Short problem: Reproduce the text on the National Stadium plans between "As a result, the" and "and temporal panorama.", inclusive.

Extract:
As a result, the published plan of the stadium no longer delineated seating blocks and individual stands, but visualised an ‘other’ city, marginalised from its centre and attesting to a number of different scales and places within a spatial and temporal panorama.
Plans for an event

Floor plan of the National Stadium. Source: Archivo Minvu
The set of three plans that follow were found in the SERVIU Archive. These are the three original layers that overlaid made up the plan that circulated in the press. The first is a hand drawing of 104 x 150 centimeters of the Stadium galleries and bleachers in 1:200 scale. Drawn in black ink on tracing paper, it abstracts the building to its minimal expression: a sort of degree zero of the stadium typology. From simple flat tracks near hills for spectators to have views to elongated U-shapes with seating on three sides in the ancient stadiums, from central circular amphitheatres with surrounding seating to D-shape circus, from rectangular stages to the dominant oval shape, the typology has increased in complexity while persisting as a machine for viewing. In Mary Beard's words, "the amphitheatre subsists as an enclosure designed to give a maximum number of onlookers the closest possible view of a kill."

Source excerpt:
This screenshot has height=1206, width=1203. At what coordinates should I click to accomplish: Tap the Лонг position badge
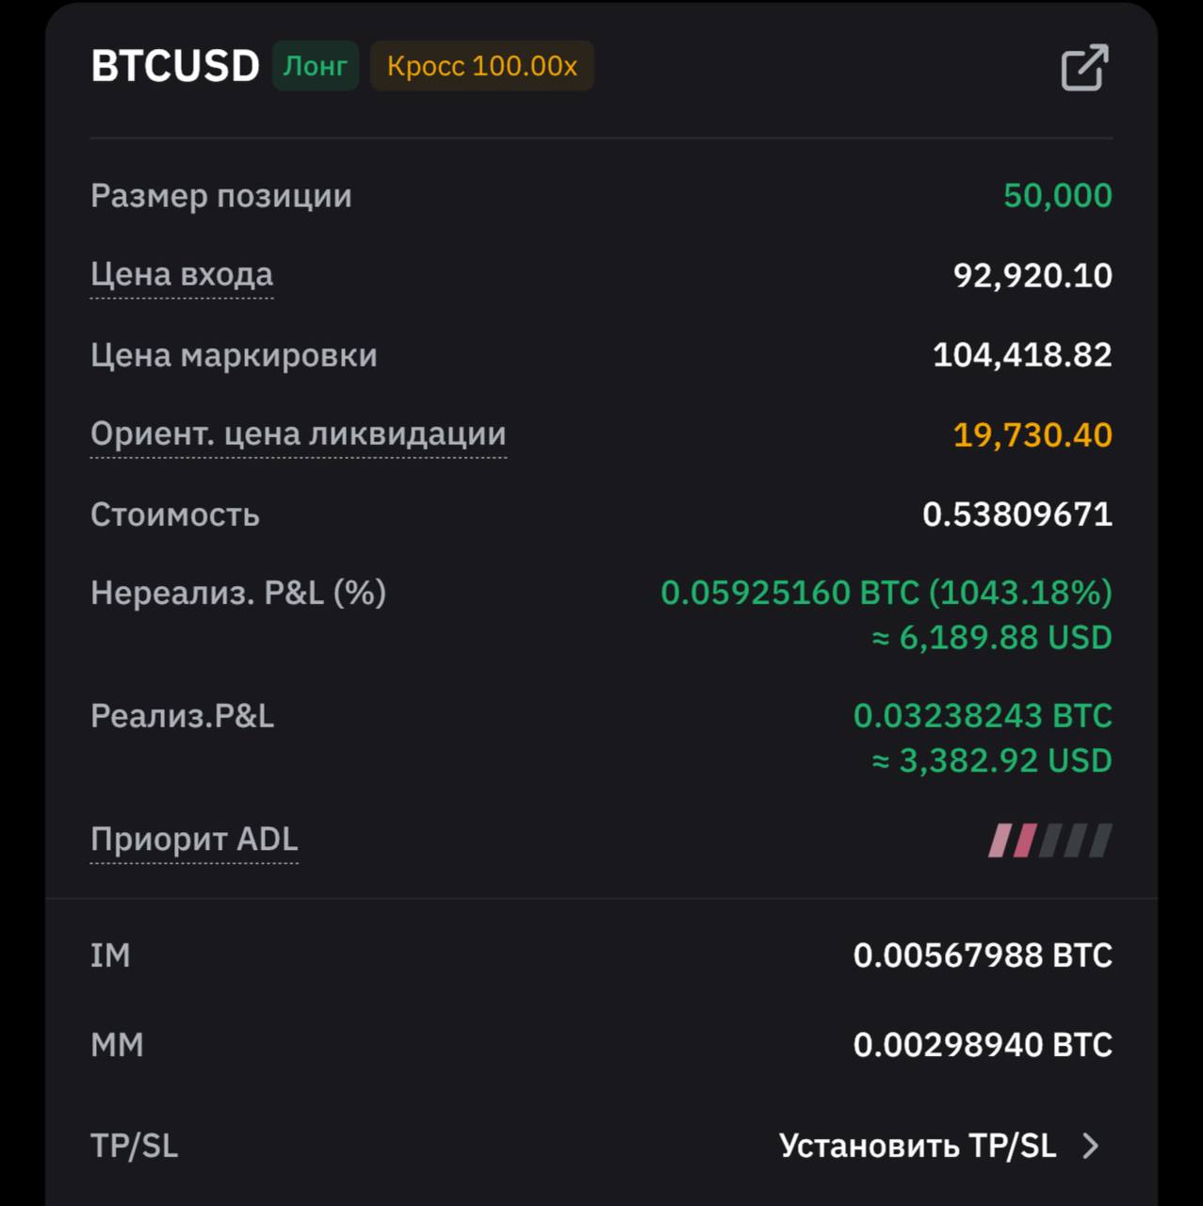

Result below:
As a result, the published plan of the stadium no longer delineated seating blocks and individual stands, but visualised an ‘other’ city, marginalised from its centre and attesting to a number of different scales and places within a spatial and temporal panorama.